Nitai Mehta, founder-director, Praja Foundation says his NGO, along with Healis (Sekhsaria Institute For Public Health) and Centre for Global Health Research (Canada), plans to initiate such a study on TB. The organisations, he says, have urged the government to “share relevant information so that both public and private institutes can undertake similar studies on devising local strategies to suit Mumbai residents’ health needs.”

Callous representatives

Meanwhile, the Praja Foundation report also says that two of 32 MLAs from Mumbai (barring four ministers) did not raise a single health-related question in any assembly session in 2013. Two other legislators asked one question each on health.

In the public health committee, of 34 elected municipal councillors, eight who have been committee members for two years (2012-14) have not raised a single question in the committee. Of 227 councillors, 121 did not ask a single question on health in 2013-14 financial year, according to the report.

“Were the elected municipal councillors not responsible – both at the municipal and the state level – to let governance slip into a coma while the state of health of Mumbaikars is becoming worse?” asked Mhaske.
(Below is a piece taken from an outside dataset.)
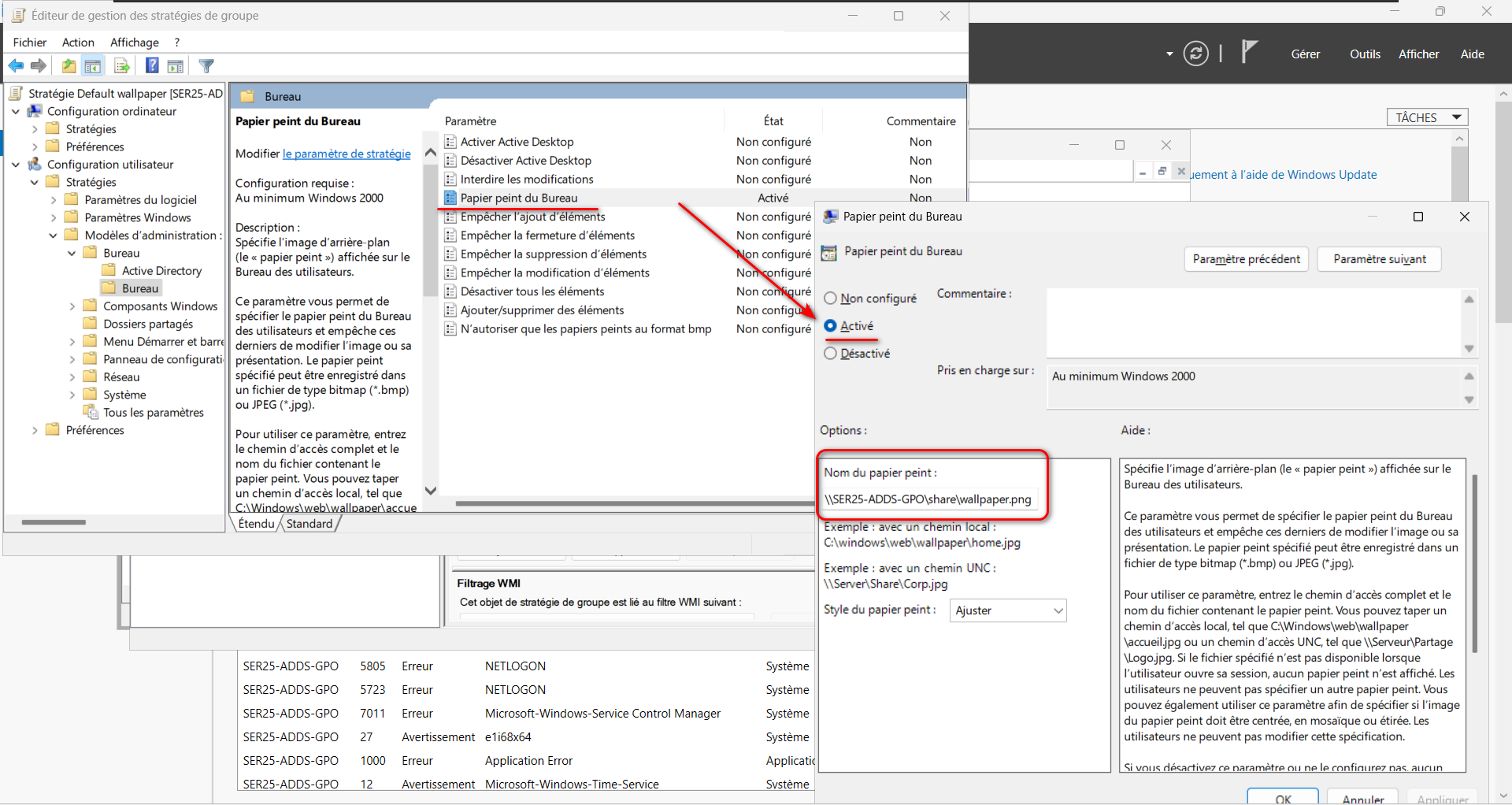1512x805 pixels.
Task: Switch to the Standard tab
Action: pyautogui.click(x=309, y=524)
Public health surveillance – or the health information system – needs to be immediately augmented to regularly collect data from private and public health facilities, the report says.

“Health should be available for research on an open e-platform where raw data sets are made available. Elected representatives should become more engaged in the debates on public health policies, proposed legislations such as clinical establishment Act, health surveillance reports etc., and focus should be on strengthening primary health care ensuring quality health service to the poorest of the poor,” Mehta said.